---------- Given passage
The technology is here, but will guns from 3-D printers become a problem?

These days, anyone with access to an Internet connection and a 3-D printer can view or download schematics from innumerable places to create homemade plastic guns -- guns that are difficult to detect and perhaps impossible for law enforcement to control, at least not until after the fact, The New York Times reported.

But that hasn’t stopped the government from trying.
In December 2013, the U.S. Senate extended the Undetectable Firearms Act for 10 additional years, just before it was set to expire, upholding the law’s prohibition on manufacturing, selling or possessing guns that can’t be detected by x-rays or metal detectors. This came weeks after Philadelphia became the first United States city to ban the 3-D printing of guns at the local level.

Though the extension was unanimous, at least one lawmaker felt it wasn’t strong enough. Sen. Chuck Schumer, D-N.Y., argued that the ban was ill-suited to restrict 3-D-printed guns that users could create out of plastics or other material that would pass undetected through security checkpoints.
--------------------
---------- Records shown
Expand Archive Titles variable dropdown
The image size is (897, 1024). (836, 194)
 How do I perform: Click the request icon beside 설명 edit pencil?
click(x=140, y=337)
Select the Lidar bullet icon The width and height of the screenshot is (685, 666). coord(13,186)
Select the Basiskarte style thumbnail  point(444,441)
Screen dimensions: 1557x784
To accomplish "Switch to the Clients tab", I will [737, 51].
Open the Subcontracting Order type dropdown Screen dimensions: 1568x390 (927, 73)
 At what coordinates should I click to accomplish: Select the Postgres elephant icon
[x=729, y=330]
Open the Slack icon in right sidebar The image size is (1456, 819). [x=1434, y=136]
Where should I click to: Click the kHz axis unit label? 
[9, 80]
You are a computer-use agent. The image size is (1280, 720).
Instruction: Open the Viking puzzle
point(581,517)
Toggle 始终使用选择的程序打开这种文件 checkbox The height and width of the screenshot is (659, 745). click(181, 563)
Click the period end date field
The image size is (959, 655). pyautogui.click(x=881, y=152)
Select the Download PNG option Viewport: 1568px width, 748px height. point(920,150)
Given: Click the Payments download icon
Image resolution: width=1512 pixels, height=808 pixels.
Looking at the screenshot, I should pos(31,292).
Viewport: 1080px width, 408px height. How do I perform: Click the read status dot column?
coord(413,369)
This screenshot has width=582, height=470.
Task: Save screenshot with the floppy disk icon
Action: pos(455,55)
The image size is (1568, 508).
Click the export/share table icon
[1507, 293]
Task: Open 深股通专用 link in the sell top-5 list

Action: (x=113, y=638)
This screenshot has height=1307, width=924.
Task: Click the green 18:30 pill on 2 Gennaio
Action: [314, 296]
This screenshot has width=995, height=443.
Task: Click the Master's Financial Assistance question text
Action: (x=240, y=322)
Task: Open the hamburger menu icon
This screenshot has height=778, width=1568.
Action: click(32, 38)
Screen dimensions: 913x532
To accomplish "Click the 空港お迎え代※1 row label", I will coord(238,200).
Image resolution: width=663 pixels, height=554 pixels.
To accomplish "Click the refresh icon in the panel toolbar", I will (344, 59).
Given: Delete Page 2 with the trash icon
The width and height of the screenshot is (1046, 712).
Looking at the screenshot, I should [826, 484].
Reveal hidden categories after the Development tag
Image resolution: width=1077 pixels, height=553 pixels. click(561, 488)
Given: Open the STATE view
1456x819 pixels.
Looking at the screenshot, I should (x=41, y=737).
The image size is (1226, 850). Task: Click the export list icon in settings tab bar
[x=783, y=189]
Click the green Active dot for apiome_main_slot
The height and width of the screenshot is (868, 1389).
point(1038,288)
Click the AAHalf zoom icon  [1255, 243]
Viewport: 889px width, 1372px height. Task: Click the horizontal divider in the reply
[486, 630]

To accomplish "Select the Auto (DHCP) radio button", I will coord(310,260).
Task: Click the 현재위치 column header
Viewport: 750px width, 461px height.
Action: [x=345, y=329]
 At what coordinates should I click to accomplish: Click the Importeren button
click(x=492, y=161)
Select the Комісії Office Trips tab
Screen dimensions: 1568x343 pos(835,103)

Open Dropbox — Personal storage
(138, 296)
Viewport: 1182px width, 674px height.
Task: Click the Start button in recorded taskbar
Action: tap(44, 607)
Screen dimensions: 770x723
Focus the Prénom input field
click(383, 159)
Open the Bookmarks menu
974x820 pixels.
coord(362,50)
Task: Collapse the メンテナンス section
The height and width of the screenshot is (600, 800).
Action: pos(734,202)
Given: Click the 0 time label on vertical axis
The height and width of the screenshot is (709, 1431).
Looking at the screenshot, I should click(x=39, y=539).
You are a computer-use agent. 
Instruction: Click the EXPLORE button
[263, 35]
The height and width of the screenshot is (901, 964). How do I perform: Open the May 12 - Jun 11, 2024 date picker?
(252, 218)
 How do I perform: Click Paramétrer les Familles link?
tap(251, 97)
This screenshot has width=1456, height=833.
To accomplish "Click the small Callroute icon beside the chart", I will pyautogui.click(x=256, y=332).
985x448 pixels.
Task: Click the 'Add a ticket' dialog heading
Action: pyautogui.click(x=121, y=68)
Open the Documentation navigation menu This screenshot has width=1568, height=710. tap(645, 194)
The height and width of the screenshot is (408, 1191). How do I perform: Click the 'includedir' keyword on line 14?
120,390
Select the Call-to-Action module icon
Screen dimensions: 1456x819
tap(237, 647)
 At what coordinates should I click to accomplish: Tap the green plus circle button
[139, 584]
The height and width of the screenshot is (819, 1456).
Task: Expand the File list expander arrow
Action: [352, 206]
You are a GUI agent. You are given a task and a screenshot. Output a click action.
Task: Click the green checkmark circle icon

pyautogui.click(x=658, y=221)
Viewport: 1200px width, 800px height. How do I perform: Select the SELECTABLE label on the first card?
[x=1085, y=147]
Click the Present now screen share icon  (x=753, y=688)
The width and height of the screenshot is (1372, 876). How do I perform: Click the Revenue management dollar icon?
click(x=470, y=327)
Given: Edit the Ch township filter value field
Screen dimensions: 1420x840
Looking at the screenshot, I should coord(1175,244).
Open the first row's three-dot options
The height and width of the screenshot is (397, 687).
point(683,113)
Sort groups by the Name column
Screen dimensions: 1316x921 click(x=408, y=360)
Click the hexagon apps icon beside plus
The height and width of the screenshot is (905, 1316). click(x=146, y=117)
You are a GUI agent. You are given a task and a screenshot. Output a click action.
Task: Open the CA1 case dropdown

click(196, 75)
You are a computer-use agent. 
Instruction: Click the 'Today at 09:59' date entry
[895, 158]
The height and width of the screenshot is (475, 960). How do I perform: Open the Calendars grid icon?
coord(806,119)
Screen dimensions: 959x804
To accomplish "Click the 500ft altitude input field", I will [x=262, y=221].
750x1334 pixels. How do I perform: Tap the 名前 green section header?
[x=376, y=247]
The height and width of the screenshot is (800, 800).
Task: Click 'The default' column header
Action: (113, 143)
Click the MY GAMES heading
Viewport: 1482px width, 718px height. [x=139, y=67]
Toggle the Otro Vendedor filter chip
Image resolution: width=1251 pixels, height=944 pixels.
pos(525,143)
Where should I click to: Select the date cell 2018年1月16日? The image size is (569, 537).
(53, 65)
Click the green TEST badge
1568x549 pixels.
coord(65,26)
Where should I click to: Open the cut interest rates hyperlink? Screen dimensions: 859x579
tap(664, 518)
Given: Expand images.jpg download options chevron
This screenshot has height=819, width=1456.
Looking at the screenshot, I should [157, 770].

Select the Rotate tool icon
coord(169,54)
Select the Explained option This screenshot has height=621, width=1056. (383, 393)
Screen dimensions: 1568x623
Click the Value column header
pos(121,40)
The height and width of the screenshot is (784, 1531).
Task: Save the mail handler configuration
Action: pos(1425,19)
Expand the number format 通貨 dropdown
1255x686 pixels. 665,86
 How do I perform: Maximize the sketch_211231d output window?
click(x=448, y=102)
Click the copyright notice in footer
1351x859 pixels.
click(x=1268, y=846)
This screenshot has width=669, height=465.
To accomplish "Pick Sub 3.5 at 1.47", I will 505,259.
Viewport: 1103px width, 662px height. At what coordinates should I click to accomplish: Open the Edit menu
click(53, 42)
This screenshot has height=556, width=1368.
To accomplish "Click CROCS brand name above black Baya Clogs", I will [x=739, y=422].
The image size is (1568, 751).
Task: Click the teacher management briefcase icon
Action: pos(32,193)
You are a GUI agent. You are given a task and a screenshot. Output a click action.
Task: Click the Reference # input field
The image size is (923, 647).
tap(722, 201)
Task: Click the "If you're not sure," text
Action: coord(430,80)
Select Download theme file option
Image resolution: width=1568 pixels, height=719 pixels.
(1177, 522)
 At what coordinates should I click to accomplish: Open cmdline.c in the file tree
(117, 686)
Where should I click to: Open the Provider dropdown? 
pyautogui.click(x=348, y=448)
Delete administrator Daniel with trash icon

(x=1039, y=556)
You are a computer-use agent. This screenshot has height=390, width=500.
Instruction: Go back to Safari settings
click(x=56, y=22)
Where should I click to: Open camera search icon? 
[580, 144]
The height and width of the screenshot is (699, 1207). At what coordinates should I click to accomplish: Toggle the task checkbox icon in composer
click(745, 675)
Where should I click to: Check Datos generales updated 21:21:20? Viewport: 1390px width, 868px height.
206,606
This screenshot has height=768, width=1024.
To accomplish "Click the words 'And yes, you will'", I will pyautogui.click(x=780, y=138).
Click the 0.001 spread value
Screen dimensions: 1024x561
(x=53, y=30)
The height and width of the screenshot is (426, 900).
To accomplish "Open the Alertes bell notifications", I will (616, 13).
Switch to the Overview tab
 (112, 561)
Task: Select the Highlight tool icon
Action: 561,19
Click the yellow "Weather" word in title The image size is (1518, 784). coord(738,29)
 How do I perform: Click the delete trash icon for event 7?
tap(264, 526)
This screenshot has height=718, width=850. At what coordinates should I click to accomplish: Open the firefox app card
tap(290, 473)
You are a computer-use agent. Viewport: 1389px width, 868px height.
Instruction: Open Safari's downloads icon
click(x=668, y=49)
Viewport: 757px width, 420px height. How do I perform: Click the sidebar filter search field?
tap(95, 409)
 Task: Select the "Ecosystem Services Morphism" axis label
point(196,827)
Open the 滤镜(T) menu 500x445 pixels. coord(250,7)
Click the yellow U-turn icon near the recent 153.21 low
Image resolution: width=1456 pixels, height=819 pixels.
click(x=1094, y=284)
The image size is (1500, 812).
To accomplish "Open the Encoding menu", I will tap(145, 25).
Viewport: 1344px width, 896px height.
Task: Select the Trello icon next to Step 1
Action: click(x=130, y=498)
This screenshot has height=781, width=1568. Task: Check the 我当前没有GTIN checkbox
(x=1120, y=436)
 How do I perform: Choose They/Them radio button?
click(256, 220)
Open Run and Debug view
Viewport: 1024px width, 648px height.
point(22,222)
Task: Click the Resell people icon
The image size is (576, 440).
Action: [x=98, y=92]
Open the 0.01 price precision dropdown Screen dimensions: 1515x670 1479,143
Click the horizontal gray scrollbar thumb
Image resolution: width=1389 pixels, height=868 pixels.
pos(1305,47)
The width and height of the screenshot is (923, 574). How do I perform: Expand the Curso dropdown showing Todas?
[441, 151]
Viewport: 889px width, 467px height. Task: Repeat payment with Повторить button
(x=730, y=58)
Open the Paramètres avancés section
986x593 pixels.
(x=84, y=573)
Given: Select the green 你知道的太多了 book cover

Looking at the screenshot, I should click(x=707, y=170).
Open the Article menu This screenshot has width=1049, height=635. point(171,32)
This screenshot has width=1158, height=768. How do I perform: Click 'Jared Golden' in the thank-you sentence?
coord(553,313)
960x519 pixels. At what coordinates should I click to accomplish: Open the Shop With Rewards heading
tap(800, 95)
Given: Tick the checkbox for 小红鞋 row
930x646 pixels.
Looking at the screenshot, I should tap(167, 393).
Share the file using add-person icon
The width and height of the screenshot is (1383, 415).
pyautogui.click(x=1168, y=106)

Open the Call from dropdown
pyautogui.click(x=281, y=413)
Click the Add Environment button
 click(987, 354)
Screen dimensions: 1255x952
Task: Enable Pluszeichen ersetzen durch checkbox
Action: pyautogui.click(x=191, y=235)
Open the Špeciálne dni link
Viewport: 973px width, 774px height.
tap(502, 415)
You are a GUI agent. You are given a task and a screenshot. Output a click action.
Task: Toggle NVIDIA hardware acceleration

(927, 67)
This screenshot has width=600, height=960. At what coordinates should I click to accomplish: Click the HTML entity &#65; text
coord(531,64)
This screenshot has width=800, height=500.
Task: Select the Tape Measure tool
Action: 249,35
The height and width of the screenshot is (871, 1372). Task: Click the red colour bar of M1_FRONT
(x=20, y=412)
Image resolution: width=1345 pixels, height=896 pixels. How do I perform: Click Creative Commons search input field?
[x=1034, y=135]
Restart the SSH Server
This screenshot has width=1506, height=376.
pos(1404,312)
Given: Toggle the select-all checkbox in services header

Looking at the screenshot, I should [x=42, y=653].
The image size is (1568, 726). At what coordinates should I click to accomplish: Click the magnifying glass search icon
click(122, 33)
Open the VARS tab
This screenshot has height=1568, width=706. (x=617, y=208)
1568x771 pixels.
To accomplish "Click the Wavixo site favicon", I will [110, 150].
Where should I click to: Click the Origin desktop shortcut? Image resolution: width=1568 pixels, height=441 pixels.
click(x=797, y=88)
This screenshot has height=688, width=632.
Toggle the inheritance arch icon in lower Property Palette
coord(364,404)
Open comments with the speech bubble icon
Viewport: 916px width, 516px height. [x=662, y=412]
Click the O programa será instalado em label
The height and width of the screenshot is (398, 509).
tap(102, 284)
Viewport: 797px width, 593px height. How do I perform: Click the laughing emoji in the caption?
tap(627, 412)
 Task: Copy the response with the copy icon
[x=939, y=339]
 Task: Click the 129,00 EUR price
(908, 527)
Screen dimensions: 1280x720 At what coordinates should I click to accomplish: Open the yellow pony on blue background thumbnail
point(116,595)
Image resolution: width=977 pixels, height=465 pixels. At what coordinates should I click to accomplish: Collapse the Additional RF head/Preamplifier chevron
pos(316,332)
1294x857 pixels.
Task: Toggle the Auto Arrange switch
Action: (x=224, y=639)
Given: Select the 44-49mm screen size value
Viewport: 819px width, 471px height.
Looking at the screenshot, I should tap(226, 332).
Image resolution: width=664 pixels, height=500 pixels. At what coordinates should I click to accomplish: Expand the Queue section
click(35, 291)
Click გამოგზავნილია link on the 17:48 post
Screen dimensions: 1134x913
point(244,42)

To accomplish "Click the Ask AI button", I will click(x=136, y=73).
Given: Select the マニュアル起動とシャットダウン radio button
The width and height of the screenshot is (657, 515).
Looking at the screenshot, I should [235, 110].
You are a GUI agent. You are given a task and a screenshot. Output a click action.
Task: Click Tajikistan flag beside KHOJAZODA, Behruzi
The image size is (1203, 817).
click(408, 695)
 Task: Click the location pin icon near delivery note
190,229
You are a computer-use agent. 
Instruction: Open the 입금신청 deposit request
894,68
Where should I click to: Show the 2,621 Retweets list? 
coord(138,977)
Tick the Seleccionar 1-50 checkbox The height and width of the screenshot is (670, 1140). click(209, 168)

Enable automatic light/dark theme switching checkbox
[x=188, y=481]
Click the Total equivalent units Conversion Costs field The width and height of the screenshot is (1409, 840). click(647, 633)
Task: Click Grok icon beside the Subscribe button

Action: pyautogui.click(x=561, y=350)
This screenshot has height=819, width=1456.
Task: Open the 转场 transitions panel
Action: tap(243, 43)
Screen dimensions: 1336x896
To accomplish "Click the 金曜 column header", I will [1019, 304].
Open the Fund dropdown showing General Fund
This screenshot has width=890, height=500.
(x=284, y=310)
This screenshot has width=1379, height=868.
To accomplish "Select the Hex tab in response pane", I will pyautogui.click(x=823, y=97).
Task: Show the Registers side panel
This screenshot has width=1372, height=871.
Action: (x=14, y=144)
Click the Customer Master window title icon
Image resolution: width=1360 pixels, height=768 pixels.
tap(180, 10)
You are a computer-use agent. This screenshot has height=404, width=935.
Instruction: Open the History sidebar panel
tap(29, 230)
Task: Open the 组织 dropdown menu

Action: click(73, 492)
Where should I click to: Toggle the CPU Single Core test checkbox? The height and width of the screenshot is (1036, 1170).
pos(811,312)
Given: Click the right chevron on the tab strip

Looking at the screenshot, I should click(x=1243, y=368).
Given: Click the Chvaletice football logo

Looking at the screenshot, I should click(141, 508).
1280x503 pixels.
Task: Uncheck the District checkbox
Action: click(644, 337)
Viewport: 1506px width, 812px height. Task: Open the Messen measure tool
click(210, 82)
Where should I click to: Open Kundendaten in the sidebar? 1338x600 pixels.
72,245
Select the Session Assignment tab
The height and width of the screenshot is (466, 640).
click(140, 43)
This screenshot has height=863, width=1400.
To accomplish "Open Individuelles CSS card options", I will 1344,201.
--------------------
**Tasks to complete:**
1 – According to the 3-D printed guns passage, which U.S. city was the first to ban the 3-D printing of guns at the local level?
2 – Reproduce verbatim the portion of the 3-D printed guns passage between "The technology is" and "the local level.", inclusive.
The data has no connection to the text.

**Response list:**
1 – Philadelphia.

2 –
The technology is here, but will guns from 3-D printers become a problem?

These days, anyone with access to an Internet connection and a 3-D printer can view or download schematics from innumerable places to create homemade plastic guns -- guns that are difficult to detect and perhaps impossible for law enforcement to control, at least not until after the fact, The New York Times reported.

But that hasn’t stopped the government from trying.
In December 2013, the U.S. Senate extended the Undetectable Firearms Act for 10 additional years, just before it was set to expire, upholding the law’s prohibition on manufacturing, selling or possessing guns that can’t be detected by x-rays or metal detectors. This came weeks after Philadelphia became the first United States city to ban the 3-D printing of guns at the local level.